After a short break of three years taken to complete her graduate degree, she returned to acting with the Kannada film, 2nd Half. When the film hit theatres, her role in it was widely appreciated by critics and audience alike. The New Indian Express, in its review, wrote "Surabhi Santhosh is the soul of the film with the revolving mostly around her. Even though she doesn't have much screen space, 2nd Half doesn't make for a complete picture without her". Sandalwood Cinema mentioned "Surabhi Santhosh is also a terrific performer you cannot miss" while CiniBuzz appreciated her choice of comeback film, stating that, "Surabhi in her come back to Kannada cinema after four years has picked a good role. She is a treat to watch on screen".

Surabhi has marked her debut in Malayalam with the 2018 film Kuttanadan Marpappa in which Kunchacko Boban plays the lead. Her next release in Malayalam, director Sugeeth's fantasy-horror film Kinavalli was well received and opened to positive reviews. Her character in the film was appreciated with Deccan Chronicle and The Times of India stating that she, along with the other actors in the film, "delivered a commendable performance" and "performed well" respectively.

Her first release in 2019 was the Malayalam film An International Local Story directed by the established actor/comedian Harisree Ashokan. She was later seen in My Great Grandfather with actor Jayaram. She essayed a cameo role in Margamkali directed by Sreejith Vijayan with whom she had earlier worked in Kuttanadan Marpappa and in Kalidas Jayaram-starrer Happy Sardar.

In 2024, Surabhi made her Television Debut with the Malayalam language television series called Pavithram which began airing in Asianet and found critical and commercial acclaim as a complete family series. The series has currently crossed 250 episodes..

==Filmography==
- All films are in Malayalam language unless otherwise noted.
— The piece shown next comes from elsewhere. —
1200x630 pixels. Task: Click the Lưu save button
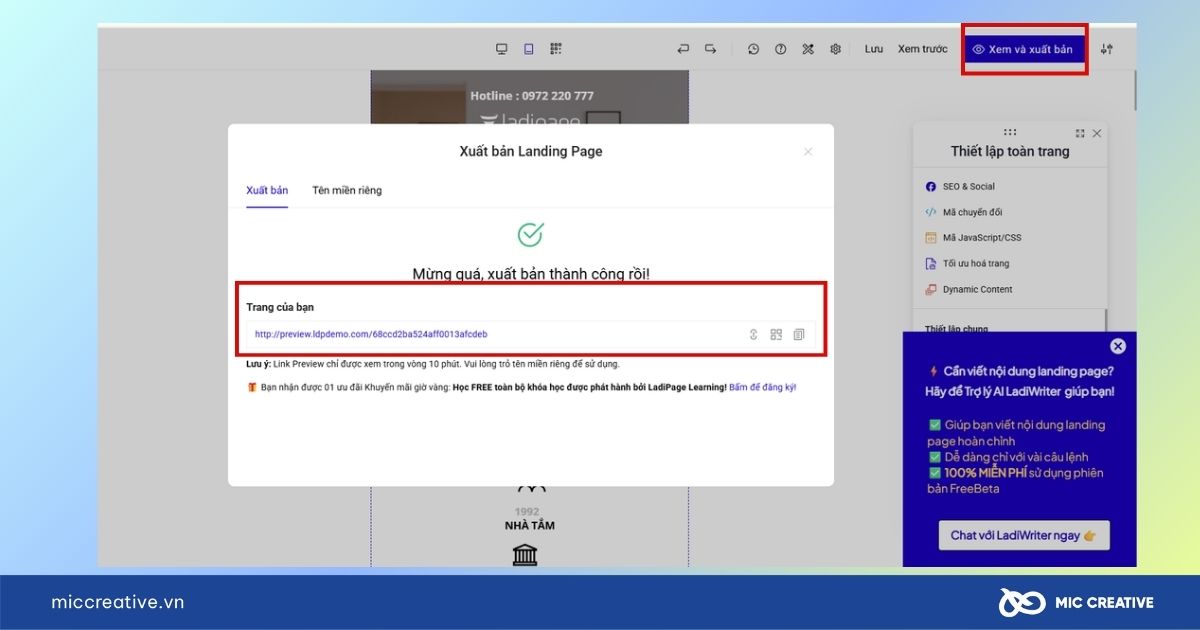(x=874, y=49)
| Year | Title | Role | Notes |
| 2011 | Dushtaa | Pathi | Kannada film |
| 2013 | Jatayu |  | Kannada film |
| 2017 | Aayirathil Iruvar | Bhumika | Tamil film |
| 2018 | Kuttanadan Marpappa | Annie |  |
| 2nd Half | Saranya | Kannada film |
| Kinavalli | Ann |  |
| 2019 | An International Local Story | Lachu |  |
| My Great Grandfather | Sharon |  |
| Margamkali | Hima | Cameo |
| Happy Sardar | Punjabi Girl | Guest appearance |
| 2022 | Night Drive | Amina |  |
| Naalam Mura | Dream girl | Kolunthu song |
| 2024 | Thrayam | Jasmine |  |
| 2025 | Aap Kaise Ho | Riya |  |

==Television==
- All TV series are in Malayalam language.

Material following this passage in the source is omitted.